Aleksandr Palladin

Aleksandr Volodymyrovych Palladin (Russian: Алекса́ндр Влади́мирович Палла́дин; Ukrainian: Олександр Володимирович Палладін, 10 September 1885 – 6 December 1972) was a Ukrainian biochemist, professor and Soviet academician. He is known for establishing the Palladin Institute of Biochemistry and heading the Academy of Sciences of Ukraine in the post World War II period.

Aleksandr was born in a family of the Russian academician and biochemist Vladimir Palladin and was a student of a Russian physiologist Ivan Pavlov.
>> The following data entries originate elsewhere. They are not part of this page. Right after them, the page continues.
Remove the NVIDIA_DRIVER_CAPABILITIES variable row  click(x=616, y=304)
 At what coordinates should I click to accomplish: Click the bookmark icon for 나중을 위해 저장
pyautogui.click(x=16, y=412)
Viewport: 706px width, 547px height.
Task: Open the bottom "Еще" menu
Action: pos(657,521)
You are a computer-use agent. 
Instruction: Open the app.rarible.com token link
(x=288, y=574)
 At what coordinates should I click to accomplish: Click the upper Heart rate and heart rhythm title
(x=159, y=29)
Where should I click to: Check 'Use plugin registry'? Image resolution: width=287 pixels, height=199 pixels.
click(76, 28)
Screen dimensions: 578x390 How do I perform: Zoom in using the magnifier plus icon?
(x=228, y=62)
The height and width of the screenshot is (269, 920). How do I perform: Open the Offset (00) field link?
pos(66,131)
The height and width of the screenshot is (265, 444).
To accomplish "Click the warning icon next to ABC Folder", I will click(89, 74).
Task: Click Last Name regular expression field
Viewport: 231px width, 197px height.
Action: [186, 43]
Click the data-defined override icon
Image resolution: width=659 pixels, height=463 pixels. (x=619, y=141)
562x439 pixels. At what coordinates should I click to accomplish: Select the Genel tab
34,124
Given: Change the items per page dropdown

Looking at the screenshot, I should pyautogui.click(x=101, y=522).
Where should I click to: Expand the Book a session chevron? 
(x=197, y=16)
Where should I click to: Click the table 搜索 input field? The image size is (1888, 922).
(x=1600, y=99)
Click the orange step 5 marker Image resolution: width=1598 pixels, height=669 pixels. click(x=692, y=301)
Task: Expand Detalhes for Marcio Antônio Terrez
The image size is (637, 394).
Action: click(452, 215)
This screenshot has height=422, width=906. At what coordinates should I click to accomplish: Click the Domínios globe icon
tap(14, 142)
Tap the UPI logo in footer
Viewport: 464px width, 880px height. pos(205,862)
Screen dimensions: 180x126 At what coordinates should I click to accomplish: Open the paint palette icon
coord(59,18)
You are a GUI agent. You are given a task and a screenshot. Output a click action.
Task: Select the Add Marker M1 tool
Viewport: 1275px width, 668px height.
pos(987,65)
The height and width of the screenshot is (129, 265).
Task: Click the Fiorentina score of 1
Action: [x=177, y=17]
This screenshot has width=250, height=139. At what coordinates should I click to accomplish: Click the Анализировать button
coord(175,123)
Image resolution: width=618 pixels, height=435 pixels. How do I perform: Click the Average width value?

After graduating Saint Petersburg State University in 1908, next year Palladin also studied at Heidelberg University. After that during 1909-1916 he worked in several institutes in Saint Petersburg. In 1916 Palladin became a professor of Novaya Aleksandria Institute of Agrarian Business and Forestry (today Kharkiv National Agrarian University of Dokuchayev) that was relocated from Puławy in Vistula Land (Congress of Poland) to Kharkiv.

Soon after the Red Army recovered the city of Kharkiv from the White Army, in 1921 he became a head of physiological chemistry department of the Kharkiv Medical Institute (today Kharkiv National Medical University) and at the same time staying at the agrarian institute as well for few more years.